In the end, I chose the crossbow, not because it was simpler, but because I couldn’t find any wire; and I had a vision of the water pipe blowing up in my face. I found a dry chunk of firewood that looked to me to be maple or oak, sawed it roughly to shape and then worked it on the lathe to an approximation of a stock and frame for the crossbow. I cut a slot across the frame, sank the leaf spring (the smallest of the leaf springs) into it crosswise and did as good a job of gluing it there as I could. Modern glues were miracle-workers, given half a chance. I glued a separate, notched bar of hard wood along the top of the frame for the cord of the crossbow, and set up a lever-crank to allow me to tighten the bow cord, notch by notch.

I had more trouble making the short, heavy arrows—quarrels— for the thing than I did putting together the crossbow itself. It was not easy to make a straight shaft from a raw chunk of wood, I discovered.
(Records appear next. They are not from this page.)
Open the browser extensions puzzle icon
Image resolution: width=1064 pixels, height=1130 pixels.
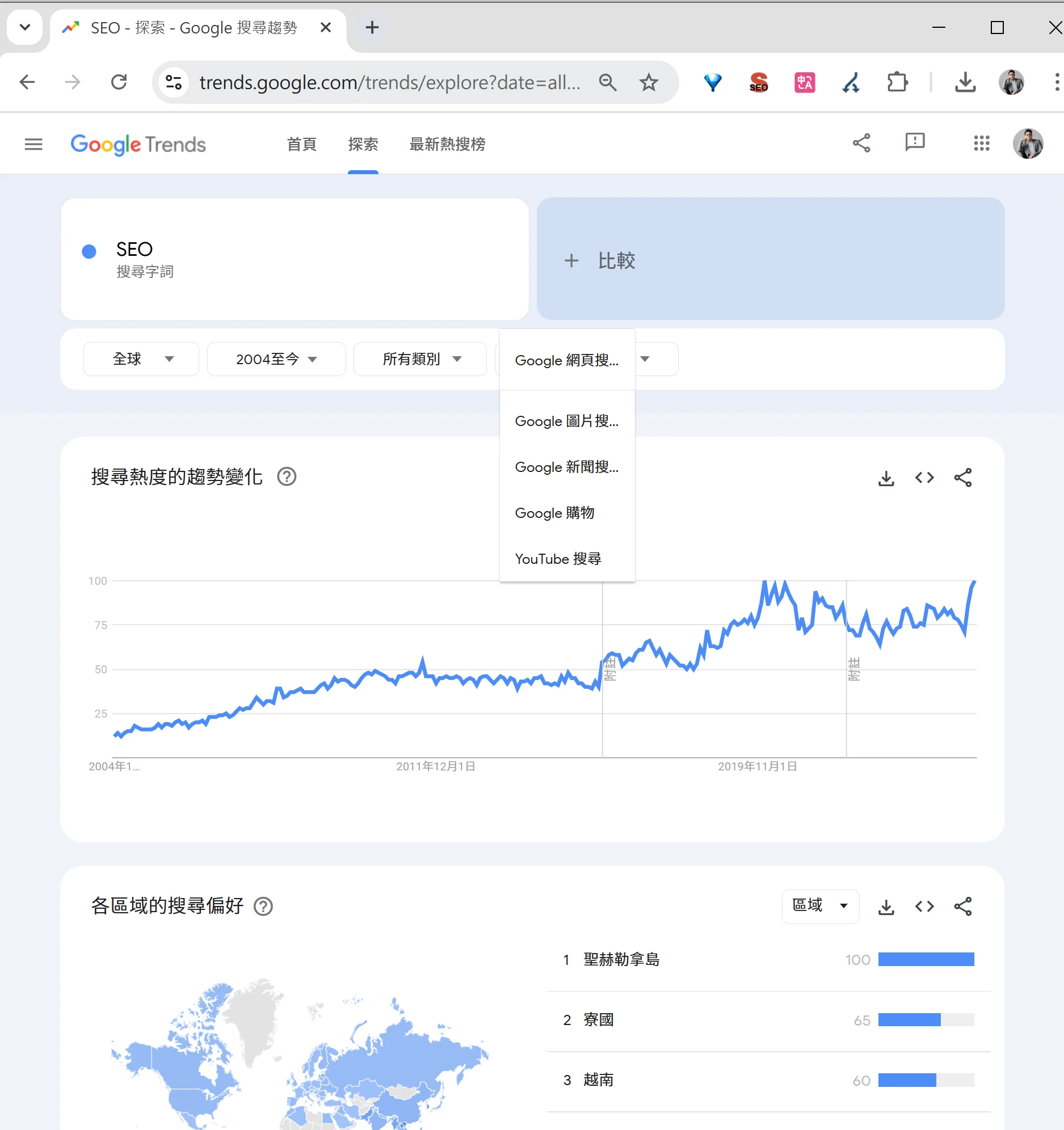click(x=897, y=83)
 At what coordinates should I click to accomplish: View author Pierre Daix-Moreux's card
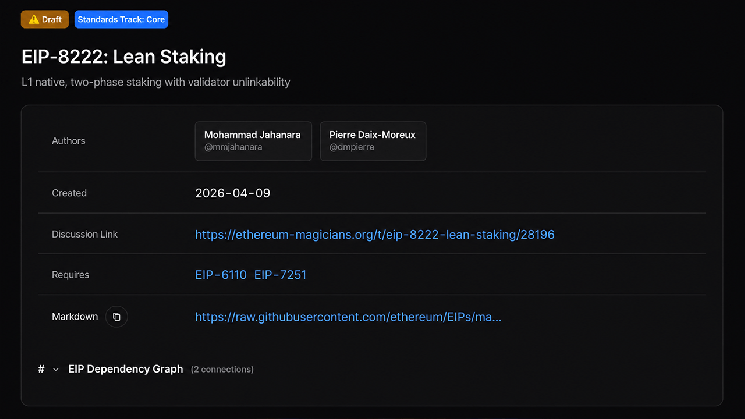pos(373,141)
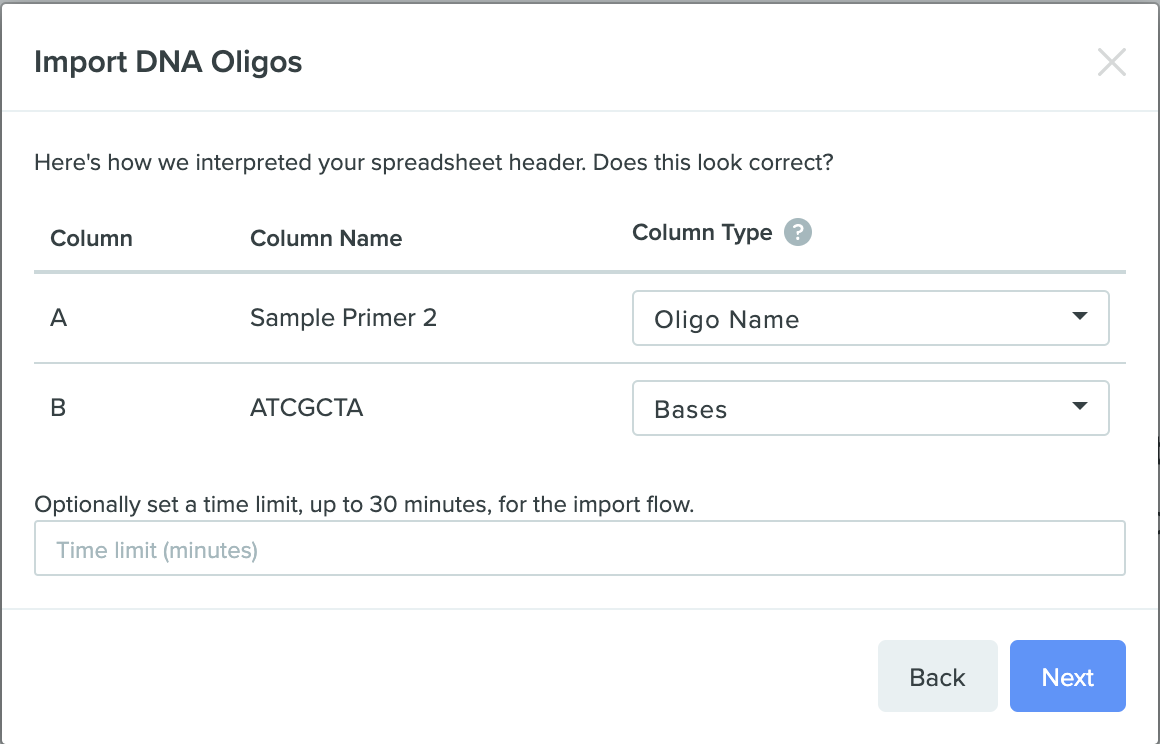Focus the Time limit (minutes) field
1160x744 pixels.
tap(579, 548)
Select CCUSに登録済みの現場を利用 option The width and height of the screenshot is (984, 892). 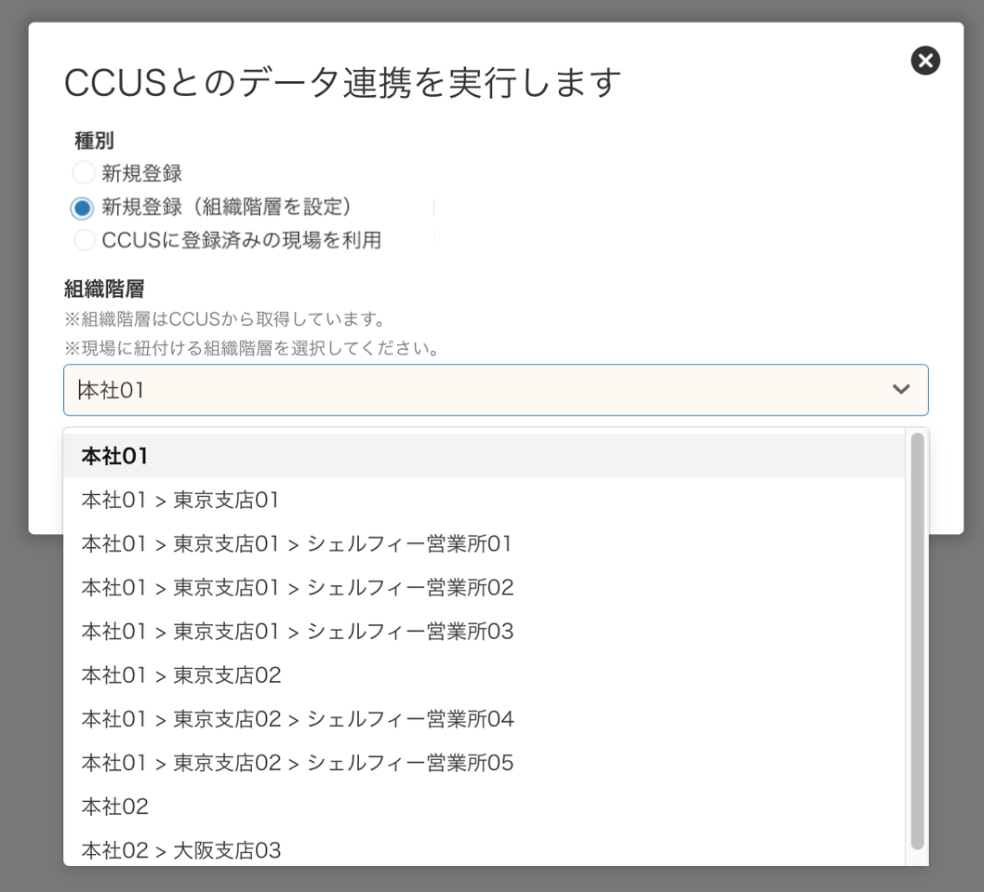tap(84, 239)
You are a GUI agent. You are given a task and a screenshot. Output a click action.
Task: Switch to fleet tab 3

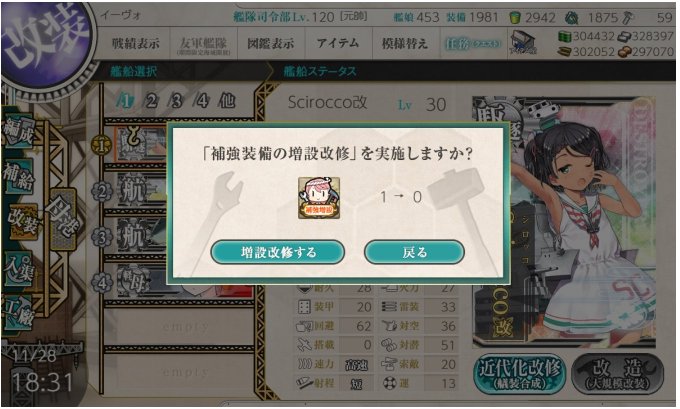(x=176, y=101)
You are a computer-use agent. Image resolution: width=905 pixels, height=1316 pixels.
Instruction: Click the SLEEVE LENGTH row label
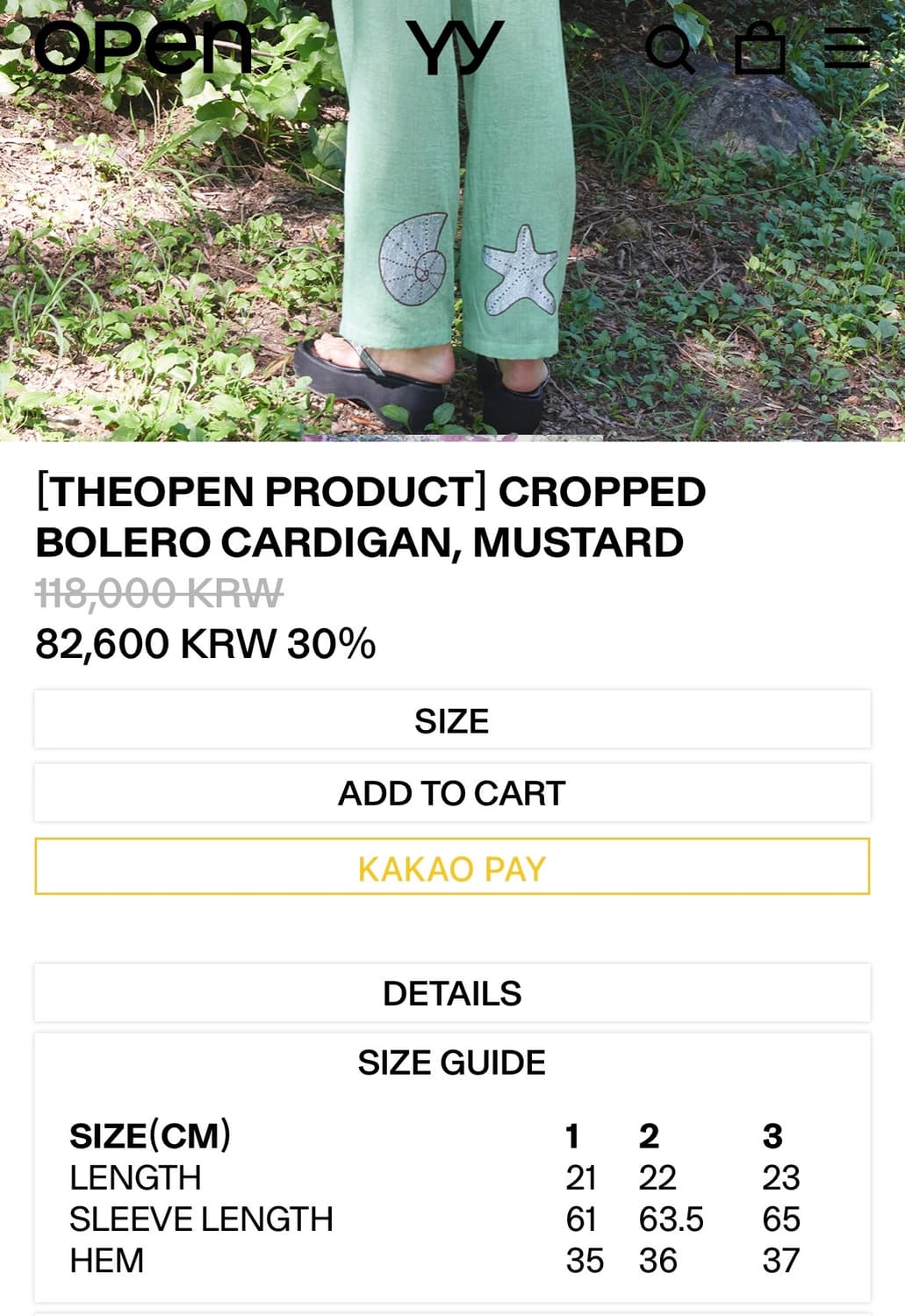[201, 1219]
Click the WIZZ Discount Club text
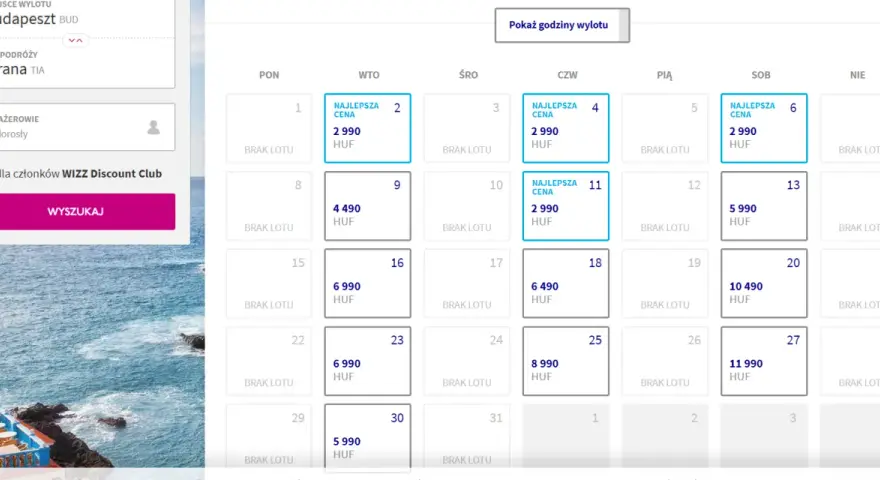The image size is (880, 480). 112,174
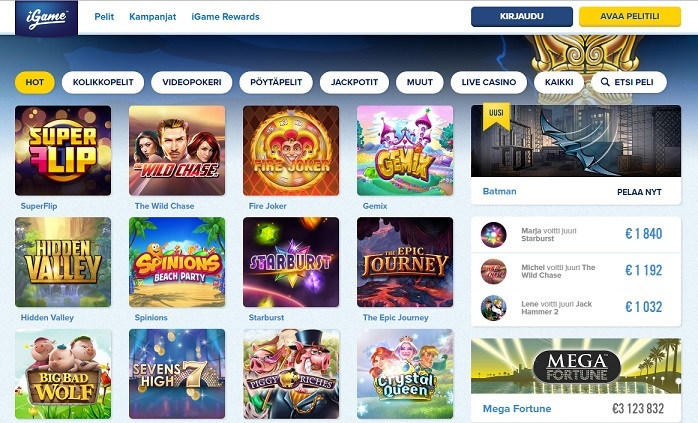
Task: Select the HOT category filter
Action: [x=35, y=82]
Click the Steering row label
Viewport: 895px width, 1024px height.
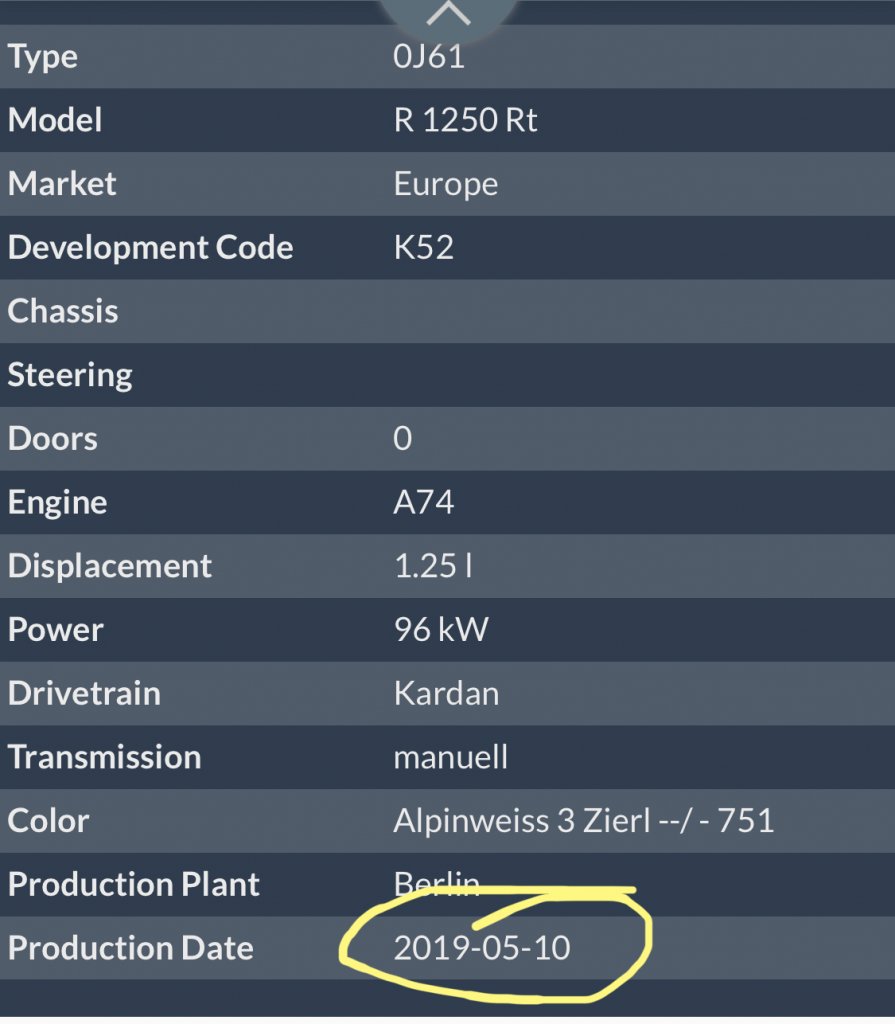tap(70, 376)
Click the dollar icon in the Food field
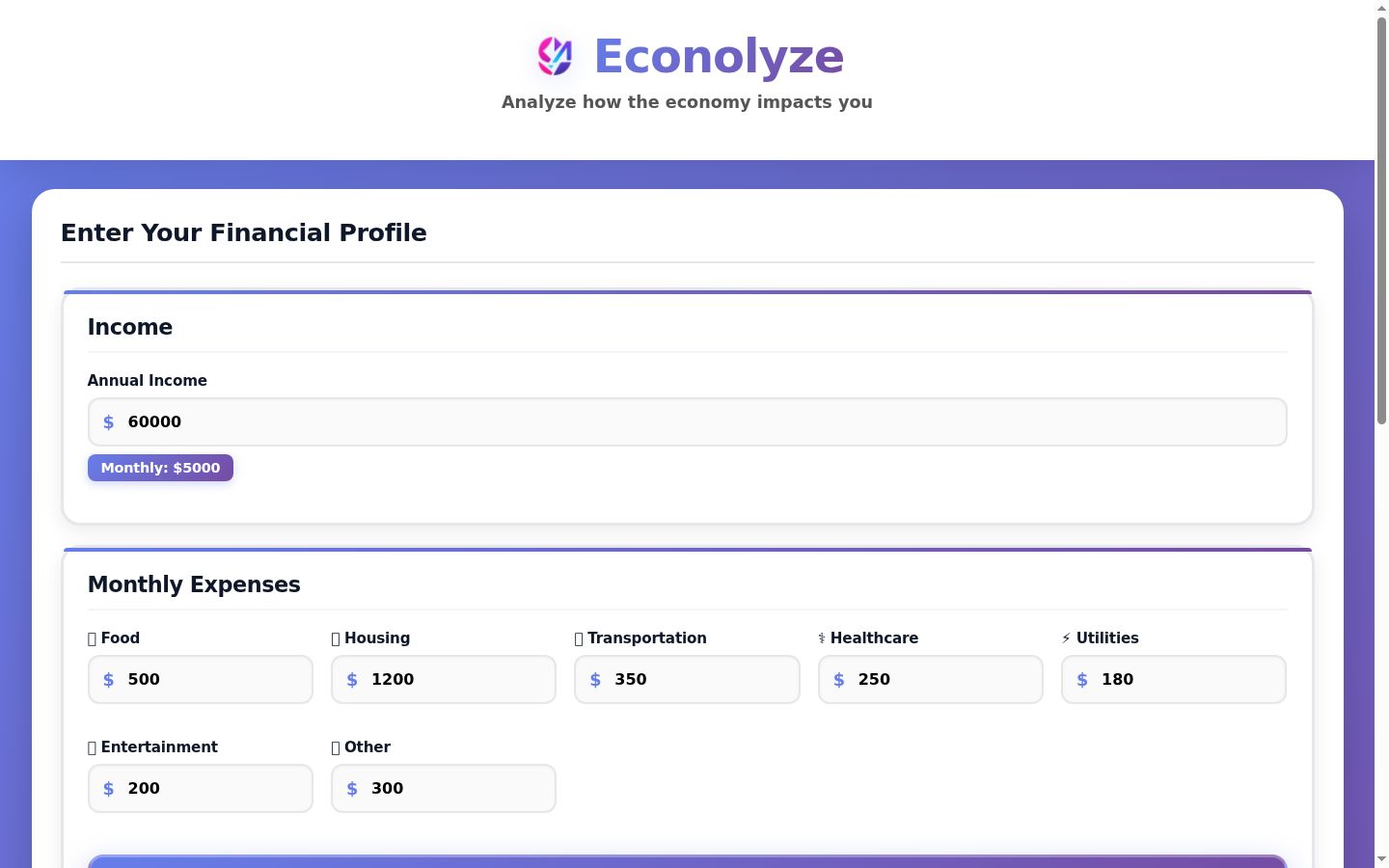This screenshot has width=1389, height=868. click(109, 680)
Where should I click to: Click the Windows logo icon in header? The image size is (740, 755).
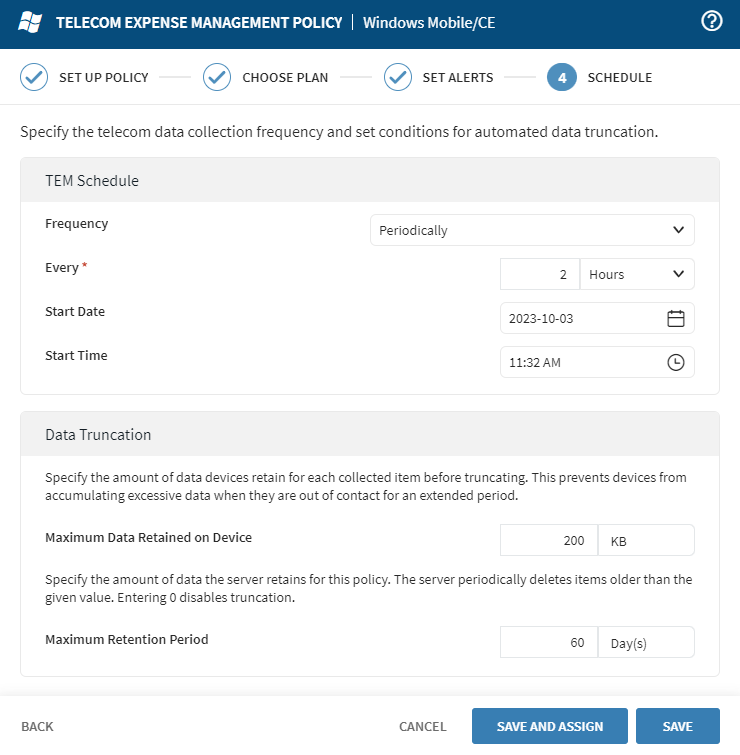point(31,22)
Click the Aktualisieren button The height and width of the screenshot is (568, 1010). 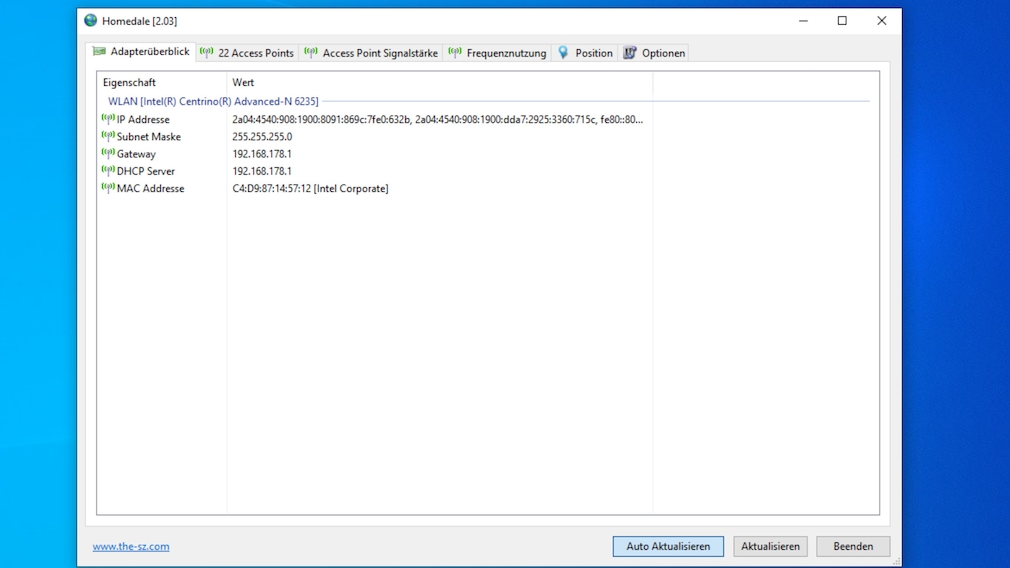(770, 546)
But the day came when I had both crossbow and quarrels. Both had been tested. There was no lack of power in the crossbow. The problem was with my quarrels. Their shafts broke too easily when they hit something hard. But, they would do on any flesh and blood target. The morning came when we mounted the two bikes, the girl and I—happily she had evidently ridden a bicycle before, and the skill came back to her quickly—and wearing backpacks, we started off down the empty road, away from the lake, with Sunday footing it alongside us.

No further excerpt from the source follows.